Material supplied →
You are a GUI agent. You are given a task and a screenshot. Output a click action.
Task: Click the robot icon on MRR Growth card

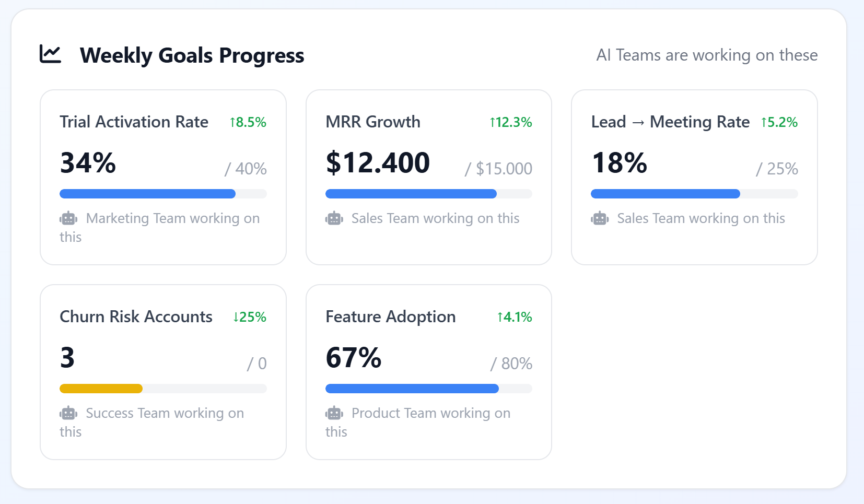334,218
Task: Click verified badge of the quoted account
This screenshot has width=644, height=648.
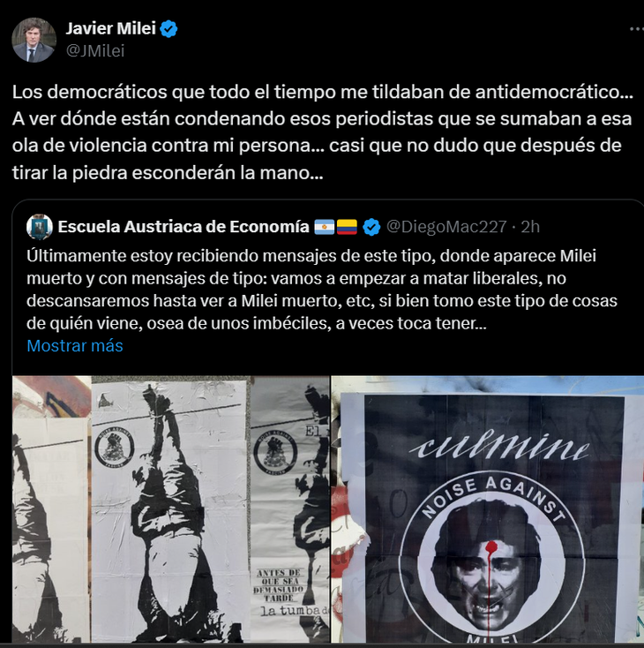Action: click(371, 227)
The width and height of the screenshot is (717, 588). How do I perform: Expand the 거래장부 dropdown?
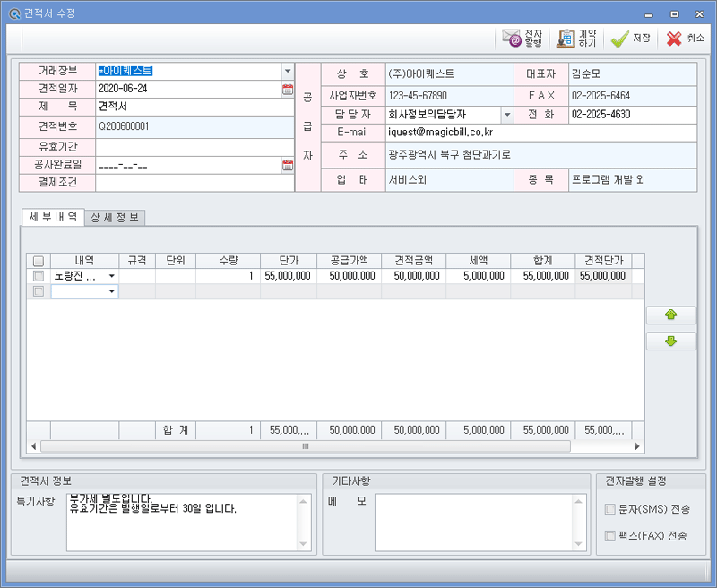(287, 71)
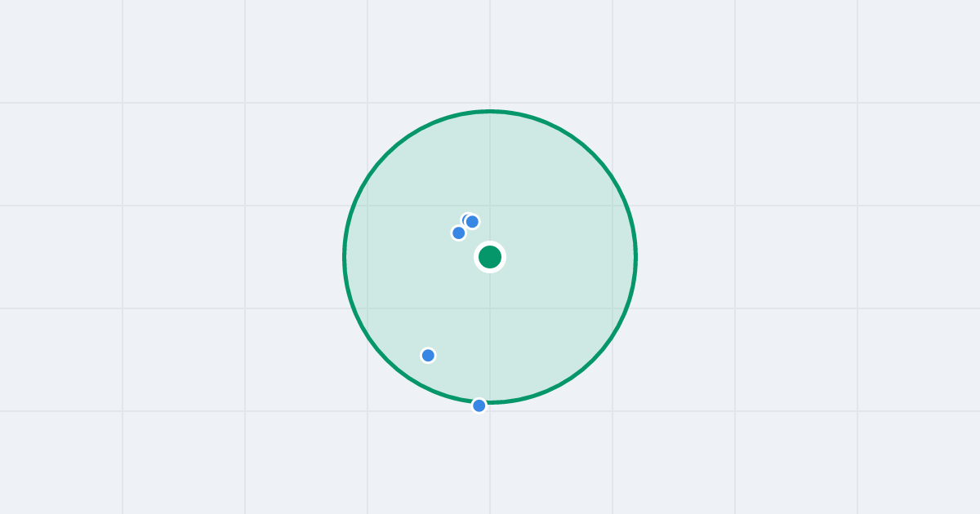Image resolution: width=980 pixels, height=514 pixels.
Task: Select the isolated blue dot inside the circle
Action: point(428,355)
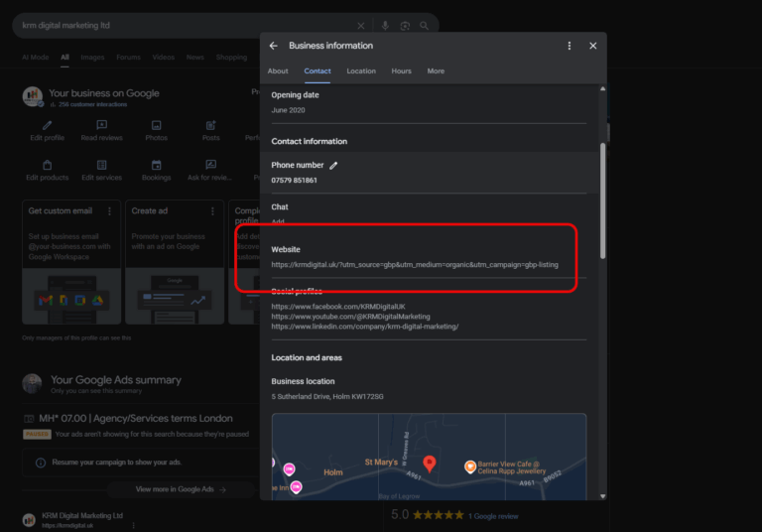Switch to the About tab
The width and height of the screenshot is (762, 532).
(x=278, y=71)
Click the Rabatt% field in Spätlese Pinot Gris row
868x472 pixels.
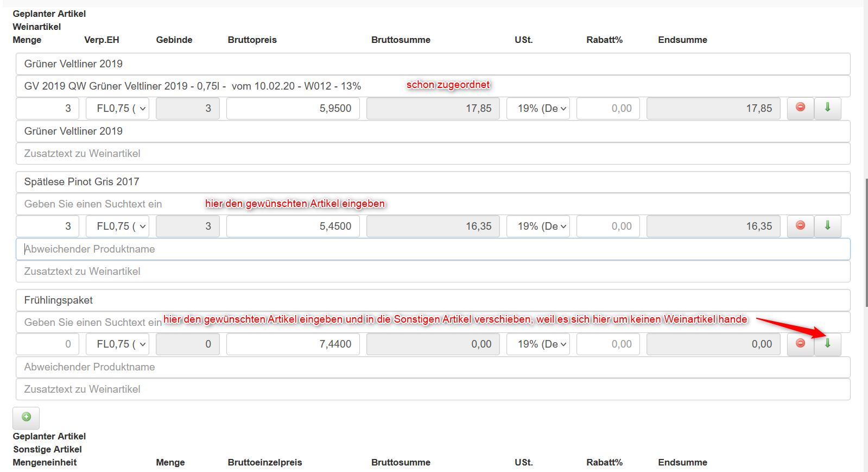click(x=608, y=226)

Your instructions → Nothing but the lines from the line with "Click the Rabatt%" through the last line of the listing above should be repeated, and pictures should be left out.

Result →
Click the Rabatt% field in Spätlese Pinot Gris row
868x472 pixels.
click(x=608, y=226)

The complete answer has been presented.